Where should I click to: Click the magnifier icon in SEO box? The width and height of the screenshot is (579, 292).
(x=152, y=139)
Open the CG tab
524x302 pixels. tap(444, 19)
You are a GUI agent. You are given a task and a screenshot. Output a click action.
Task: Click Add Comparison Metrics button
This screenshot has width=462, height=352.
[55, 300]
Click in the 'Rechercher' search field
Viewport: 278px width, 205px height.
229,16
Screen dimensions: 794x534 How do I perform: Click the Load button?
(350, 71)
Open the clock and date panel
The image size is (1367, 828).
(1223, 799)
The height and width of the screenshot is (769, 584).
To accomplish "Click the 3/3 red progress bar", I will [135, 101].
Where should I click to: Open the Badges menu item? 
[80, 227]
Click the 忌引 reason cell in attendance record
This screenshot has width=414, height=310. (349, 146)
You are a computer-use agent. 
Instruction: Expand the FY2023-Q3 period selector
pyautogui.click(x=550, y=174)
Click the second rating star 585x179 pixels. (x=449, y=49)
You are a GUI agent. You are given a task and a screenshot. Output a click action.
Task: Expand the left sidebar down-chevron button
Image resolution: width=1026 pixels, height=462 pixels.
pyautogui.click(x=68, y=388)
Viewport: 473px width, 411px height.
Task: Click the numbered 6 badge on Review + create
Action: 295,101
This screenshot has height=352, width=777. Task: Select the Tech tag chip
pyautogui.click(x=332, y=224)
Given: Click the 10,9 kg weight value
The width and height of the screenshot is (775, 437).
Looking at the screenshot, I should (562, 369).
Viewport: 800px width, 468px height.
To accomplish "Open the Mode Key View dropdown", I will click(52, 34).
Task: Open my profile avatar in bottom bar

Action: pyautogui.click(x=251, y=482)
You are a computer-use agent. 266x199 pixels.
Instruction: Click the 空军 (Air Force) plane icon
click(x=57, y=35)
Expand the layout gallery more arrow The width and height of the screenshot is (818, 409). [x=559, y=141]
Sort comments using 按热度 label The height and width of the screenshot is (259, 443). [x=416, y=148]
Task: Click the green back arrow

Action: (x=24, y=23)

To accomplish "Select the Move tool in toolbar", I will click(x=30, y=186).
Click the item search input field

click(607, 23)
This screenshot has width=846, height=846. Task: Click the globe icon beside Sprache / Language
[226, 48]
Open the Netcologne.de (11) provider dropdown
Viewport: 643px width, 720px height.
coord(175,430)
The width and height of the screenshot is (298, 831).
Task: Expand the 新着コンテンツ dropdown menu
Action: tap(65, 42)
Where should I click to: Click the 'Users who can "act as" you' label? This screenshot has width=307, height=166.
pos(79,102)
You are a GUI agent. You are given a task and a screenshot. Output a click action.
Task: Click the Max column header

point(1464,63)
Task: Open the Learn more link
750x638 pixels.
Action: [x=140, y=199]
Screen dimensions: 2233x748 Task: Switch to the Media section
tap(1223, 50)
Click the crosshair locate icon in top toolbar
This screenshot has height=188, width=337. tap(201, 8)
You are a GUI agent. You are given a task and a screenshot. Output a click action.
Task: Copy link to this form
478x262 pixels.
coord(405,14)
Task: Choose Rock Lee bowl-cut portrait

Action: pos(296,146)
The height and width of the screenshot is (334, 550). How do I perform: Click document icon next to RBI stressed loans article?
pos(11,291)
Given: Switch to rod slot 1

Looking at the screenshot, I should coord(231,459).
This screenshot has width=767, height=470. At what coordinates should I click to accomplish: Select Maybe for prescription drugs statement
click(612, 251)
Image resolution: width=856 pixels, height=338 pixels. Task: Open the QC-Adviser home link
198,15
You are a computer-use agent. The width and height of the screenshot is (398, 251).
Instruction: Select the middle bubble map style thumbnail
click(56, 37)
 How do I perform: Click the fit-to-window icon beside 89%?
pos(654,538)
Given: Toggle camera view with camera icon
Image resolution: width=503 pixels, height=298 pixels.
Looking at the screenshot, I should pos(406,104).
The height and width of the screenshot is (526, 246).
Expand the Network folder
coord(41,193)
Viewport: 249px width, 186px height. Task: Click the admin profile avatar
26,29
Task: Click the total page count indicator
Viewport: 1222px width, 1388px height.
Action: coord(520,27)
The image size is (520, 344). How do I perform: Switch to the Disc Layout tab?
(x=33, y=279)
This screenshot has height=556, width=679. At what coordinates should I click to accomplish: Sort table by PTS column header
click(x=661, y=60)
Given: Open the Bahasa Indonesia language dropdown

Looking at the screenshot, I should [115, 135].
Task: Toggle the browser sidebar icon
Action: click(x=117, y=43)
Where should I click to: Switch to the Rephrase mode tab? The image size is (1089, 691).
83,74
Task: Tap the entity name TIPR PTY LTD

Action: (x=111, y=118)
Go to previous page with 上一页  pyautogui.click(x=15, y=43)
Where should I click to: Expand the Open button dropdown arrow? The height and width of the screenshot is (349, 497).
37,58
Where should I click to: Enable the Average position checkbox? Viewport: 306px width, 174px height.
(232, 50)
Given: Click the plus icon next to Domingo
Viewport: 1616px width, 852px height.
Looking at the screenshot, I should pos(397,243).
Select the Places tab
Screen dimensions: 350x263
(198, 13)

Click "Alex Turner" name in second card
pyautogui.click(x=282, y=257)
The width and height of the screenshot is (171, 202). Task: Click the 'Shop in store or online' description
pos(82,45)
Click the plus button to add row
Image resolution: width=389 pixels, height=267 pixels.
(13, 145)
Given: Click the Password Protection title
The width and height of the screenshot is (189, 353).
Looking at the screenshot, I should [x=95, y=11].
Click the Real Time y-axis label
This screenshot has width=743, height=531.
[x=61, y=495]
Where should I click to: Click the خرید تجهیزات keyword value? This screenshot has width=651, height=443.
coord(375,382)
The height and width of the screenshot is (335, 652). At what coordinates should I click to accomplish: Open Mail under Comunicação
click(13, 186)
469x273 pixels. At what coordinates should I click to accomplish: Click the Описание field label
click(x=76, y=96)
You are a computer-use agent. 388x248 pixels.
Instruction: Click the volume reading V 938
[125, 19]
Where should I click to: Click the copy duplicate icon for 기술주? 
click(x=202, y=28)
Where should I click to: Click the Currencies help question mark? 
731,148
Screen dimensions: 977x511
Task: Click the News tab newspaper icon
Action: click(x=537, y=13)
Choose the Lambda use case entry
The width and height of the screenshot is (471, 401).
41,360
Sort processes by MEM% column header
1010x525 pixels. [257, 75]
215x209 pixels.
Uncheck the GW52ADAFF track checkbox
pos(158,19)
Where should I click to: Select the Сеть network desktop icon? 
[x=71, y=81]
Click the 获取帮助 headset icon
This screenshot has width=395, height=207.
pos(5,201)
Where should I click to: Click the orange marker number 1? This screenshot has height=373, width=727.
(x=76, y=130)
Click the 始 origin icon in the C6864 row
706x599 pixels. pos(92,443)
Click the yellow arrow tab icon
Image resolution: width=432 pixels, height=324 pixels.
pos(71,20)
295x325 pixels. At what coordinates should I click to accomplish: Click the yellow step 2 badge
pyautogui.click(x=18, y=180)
= = = =
Exercise → What lines in the listing include the string "will"? Copy them out.

Solution to the problem →
To accomplish "Click the 3/3 red progress bar", I will [135, 101].
To accomplish "Open the Mode Key View dropdown", I will click(52, 34).
To accomplish "Select the Move tool in toolbar", I will click(x=30, y=186).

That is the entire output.